[start of GIVEN INFORMATION]

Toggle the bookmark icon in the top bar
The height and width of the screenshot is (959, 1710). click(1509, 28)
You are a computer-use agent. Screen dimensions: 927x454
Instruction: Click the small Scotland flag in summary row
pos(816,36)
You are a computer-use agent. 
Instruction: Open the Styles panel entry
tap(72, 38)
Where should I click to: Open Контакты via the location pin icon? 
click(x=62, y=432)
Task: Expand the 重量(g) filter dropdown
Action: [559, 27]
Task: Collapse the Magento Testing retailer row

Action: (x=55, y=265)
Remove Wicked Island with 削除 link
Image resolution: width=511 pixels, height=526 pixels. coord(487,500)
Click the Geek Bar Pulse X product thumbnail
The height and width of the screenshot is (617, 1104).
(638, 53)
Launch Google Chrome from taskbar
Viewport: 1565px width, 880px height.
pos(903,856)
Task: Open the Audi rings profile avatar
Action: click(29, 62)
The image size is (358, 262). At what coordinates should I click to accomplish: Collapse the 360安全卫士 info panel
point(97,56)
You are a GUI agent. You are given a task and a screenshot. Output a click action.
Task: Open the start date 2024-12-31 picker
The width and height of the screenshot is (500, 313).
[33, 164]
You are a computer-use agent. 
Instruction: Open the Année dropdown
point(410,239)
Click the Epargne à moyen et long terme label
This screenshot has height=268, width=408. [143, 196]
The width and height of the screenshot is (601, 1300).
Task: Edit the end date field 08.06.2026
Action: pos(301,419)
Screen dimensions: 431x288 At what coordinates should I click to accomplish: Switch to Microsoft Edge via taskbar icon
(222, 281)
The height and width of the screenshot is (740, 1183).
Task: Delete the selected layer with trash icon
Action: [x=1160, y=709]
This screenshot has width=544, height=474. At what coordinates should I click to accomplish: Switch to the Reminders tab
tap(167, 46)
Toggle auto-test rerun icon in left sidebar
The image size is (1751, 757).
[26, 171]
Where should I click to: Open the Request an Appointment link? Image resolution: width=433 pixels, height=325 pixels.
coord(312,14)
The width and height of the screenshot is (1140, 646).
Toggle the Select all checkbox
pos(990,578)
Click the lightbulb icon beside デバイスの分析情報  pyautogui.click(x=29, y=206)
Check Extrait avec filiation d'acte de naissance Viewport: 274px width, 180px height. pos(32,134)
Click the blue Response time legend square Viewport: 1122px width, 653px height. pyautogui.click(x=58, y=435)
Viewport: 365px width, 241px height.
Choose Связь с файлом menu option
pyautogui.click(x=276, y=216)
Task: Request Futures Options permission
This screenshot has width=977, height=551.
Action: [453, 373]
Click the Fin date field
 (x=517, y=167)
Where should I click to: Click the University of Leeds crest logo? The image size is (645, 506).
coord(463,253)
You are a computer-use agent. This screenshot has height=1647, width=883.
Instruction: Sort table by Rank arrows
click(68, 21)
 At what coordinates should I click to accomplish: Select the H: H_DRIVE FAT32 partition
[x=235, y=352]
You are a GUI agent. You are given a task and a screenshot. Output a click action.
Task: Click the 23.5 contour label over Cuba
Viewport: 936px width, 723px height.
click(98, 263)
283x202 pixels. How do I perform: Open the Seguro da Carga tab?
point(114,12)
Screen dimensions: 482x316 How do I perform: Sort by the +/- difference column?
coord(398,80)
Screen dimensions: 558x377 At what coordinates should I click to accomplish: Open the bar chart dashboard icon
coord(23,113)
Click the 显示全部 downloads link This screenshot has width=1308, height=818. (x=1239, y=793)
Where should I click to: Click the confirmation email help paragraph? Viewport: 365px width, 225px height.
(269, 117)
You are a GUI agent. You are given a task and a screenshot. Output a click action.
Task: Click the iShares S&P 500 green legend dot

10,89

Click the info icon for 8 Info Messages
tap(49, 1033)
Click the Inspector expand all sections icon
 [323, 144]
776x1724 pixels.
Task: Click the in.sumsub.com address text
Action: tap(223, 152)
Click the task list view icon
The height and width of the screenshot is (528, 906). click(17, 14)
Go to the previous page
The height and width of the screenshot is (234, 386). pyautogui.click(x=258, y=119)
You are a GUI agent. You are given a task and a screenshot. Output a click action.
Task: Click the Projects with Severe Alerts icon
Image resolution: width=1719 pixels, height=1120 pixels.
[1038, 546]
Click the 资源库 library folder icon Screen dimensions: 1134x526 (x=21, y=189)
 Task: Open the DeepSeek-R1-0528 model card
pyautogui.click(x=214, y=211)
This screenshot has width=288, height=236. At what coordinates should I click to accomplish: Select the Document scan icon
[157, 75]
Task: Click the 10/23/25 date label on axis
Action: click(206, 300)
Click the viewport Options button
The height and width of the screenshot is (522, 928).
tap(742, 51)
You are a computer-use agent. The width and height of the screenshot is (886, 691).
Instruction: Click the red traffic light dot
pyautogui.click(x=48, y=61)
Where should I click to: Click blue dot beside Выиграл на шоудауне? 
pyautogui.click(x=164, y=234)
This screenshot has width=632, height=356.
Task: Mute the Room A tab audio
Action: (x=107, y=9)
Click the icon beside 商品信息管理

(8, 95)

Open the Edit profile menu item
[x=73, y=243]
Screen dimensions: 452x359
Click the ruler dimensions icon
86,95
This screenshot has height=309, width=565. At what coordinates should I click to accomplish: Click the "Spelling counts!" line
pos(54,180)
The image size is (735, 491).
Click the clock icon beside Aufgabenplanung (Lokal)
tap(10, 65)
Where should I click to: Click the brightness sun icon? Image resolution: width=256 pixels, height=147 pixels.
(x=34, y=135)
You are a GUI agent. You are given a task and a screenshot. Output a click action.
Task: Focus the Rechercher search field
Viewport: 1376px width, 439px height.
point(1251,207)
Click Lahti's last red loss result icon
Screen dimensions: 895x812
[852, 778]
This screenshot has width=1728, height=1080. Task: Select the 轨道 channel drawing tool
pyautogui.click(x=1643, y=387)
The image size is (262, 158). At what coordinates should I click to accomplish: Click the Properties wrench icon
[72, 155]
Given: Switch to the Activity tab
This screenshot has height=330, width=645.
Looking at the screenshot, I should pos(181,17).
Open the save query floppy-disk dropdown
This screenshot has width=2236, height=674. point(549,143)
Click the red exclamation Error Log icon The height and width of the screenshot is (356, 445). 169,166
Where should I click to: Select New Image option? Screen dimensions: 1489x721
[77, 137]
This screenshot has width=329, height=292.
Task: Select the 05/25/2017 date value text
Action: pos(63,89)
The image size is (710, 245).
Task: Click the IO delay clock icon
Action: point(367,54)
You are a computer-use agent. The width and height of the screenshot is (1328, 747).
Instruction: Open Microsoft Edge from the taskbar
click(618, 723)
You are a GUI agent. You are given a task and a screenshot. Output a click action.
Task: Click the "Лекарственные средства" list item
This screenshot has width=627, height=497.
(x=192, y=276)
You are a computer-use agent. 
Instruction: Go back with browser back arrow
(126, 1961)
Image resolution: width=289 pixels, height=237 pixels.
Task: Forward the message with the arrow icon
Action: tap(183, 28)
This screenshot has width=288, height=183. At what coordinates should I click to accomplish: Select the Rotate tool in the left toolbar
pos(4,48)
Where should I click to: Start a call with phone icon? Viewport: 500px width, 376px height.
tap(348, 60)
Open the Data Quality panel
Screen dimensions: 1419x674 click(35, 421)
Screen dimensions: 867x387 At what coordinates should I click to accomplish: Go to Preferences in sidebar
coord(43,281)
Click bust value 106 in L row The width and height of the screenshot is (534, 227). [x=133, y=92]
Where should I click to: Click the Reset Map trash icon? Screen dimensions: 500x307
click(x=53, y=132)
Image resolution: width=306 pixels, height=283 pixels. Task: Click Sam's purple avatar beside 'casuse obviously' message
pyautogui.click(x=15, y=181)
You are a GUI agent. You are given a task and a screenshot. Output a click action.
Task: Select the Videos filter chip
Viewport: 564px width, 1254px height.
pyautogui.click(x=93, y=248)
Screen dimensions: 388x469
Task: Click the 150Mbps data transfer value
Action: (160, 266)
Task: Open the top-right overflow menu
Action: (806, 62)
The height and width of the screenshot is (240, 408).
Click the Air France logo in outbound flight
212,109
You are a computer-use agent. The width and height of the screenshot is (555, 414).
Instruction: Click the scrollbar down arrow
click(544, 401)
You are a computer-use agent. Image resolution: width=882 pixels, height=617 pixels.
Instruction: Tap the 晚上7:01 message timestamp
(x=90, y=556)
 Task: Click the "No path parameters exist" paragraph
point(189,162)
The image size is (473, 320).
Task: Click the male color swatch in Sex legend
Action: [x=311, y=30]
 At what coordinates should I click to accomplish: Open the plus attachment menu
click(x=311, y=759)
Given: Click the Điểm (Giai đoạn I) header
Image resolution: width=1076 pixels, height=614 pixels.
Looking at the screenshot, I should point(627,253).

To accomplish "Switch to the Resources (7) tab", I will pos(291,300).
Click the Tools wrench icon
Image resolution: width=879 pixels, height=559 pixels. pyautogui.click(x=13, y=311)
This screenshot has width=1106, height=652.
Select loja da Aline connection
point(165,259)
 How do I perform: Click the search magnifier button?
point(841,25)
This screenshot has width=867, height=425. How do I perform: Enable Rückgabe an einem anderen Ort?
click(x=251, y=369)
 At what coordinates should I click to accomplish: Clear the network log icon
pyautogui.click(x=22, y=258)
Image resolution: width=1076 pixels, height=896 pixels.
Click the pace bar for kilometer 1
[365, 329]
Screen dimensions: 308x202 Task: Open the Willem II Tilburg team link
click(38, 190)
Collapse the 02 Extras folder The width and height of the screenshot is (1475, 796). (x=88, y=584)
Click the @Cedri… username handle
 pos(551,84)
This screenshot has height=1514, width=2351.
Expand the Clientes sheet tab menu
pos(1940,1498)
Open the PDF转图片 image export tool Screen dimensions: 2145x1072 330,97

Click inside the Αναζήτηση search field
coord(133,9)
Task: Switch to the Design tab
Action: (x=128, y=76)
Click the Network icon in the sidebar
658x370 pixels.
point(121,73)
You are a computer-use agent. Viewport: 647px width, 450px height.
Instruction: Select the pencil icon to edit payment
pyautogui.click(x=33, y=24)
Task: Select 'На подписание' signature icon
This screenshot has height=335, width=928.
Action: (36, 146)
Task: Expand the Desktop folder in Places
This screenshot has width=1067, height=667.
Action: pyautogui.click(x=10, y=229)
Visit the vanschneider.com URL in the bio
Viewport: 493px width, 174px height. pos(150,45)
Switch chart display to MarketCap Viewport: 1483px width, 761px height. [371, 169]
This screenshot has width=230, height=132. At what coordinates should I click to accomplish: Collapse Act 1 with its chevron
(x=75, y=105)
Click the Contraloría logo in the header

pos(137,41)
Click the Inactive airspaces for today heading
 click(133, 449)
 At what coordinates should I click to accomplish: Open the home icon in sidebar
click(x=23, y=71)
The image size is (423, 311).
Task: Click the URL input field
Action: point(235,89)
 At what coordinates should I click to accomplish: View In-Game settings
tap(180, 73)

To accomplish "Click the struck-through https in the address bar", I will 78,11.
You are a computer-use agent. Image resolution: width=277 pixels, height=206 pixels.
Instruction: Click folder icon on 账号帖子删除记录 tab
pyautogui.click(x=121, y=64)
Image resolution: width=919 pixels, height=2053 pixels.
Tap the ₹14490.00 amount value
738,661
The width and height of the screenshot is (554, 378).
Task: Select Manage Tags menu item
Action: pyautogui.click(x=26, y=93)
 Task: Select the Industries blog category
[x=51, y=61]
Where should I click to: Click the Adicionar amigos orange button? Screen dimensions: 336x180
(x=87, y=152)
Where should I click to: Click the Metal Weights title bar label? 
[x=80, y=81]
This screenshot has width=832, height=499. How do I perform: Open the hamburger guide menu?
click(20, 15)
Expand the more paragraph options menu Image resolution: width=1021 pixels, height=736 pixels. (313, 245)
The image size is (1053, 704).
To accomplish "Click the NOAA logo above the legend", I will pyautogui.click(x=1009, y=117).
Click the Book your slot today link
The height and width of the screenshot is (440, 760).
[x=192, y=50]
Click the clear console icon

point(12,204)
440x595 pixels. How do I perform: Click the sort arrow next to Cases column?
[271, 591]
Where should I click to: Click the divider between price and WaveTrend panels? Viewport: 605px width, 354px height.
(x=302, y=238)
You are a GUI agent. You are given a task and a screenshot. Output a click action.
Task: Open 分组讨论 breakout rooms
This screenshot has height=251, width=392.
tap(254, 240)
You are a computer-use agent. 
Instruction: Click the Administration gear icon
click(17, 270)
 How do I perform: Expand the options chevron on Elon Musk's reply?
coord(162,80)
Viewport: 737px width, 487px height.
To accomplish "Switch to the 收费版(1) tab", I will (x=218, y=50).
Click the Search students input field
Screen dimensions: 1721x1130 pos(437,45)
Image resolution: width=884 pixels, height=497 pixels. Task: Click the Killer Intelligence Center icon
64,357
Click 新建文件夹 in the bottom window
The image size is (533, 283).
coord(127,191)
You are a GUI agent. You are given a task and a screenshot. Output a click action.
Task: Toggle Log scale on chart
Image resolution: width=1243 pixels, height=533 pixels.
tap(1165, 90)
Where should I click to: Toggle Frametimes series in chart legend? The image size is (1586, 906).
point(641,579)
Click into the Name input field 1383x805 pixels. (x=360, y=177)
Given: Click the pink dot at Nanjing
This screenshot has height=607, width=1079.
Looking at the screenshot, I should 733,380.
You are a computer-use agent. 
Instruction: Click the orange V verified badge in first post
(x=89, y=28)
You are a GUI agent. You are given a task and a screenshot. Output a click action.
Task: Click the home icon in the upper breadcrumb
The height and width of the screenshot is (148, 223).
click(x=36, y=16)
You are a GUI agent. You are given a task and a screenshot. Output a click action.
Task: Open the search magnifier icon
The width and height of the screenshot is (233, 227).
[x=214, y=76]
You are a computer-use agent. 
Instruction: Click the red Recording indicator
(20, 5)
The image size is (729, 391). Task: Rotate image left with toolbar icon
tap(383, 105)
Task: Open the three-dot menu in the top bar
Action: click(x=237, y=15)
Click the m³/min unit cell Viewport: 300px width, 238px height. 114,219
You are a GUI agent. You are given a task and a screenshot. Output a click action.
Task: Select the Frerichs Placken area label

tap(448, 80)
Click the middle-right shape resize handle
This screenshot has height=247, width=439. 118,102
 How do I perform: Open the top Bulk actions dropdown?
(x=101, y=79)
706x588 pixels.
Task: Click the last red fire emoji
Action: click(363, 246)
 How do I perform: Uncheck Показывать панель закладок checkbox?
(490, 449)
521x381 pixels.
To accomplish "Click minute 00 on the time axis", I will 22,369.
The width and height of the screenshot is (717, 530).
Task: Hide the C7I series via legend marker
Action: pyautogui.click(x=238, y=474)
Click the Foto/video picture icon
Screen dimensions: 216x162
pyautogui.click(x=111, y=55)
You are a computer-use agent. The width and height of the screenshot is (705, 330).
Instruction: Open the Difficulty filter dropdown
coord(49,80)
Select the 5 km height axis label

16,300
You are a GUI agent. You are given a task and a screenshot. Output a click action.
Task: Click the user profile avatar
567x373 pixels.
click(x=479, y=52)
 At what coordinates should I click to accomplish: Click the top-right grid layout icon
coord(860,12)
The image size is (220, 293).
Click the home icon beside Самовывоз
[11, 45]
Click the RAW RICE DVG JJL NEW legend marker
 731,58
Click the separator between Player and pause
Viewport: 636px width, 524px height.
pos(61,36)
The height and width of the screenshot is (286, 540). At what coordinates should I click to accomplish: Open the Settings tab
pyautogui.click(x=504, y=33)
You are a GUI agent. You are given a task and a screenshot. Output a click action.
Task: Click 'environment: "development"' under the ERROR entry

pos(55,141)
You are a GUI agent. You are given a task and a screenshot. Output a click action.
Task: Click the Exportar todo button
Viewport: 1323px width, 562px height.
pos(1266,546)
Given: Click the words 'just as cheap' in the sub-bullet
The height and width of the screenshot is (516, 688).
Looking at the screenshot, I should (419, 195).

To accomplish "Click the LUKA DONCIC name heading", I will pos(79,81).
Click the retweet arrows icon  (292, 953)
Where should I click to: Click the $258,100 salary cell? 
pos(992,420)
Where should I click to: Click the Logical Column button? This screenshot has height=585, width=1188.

[end of GIVEN INFORMATION]

== CHALLENGE ==
How many lines in the records above contain the string "magnifier", matching case exactly? Reply with the number alone.

== EXERCISE RESULT ==
2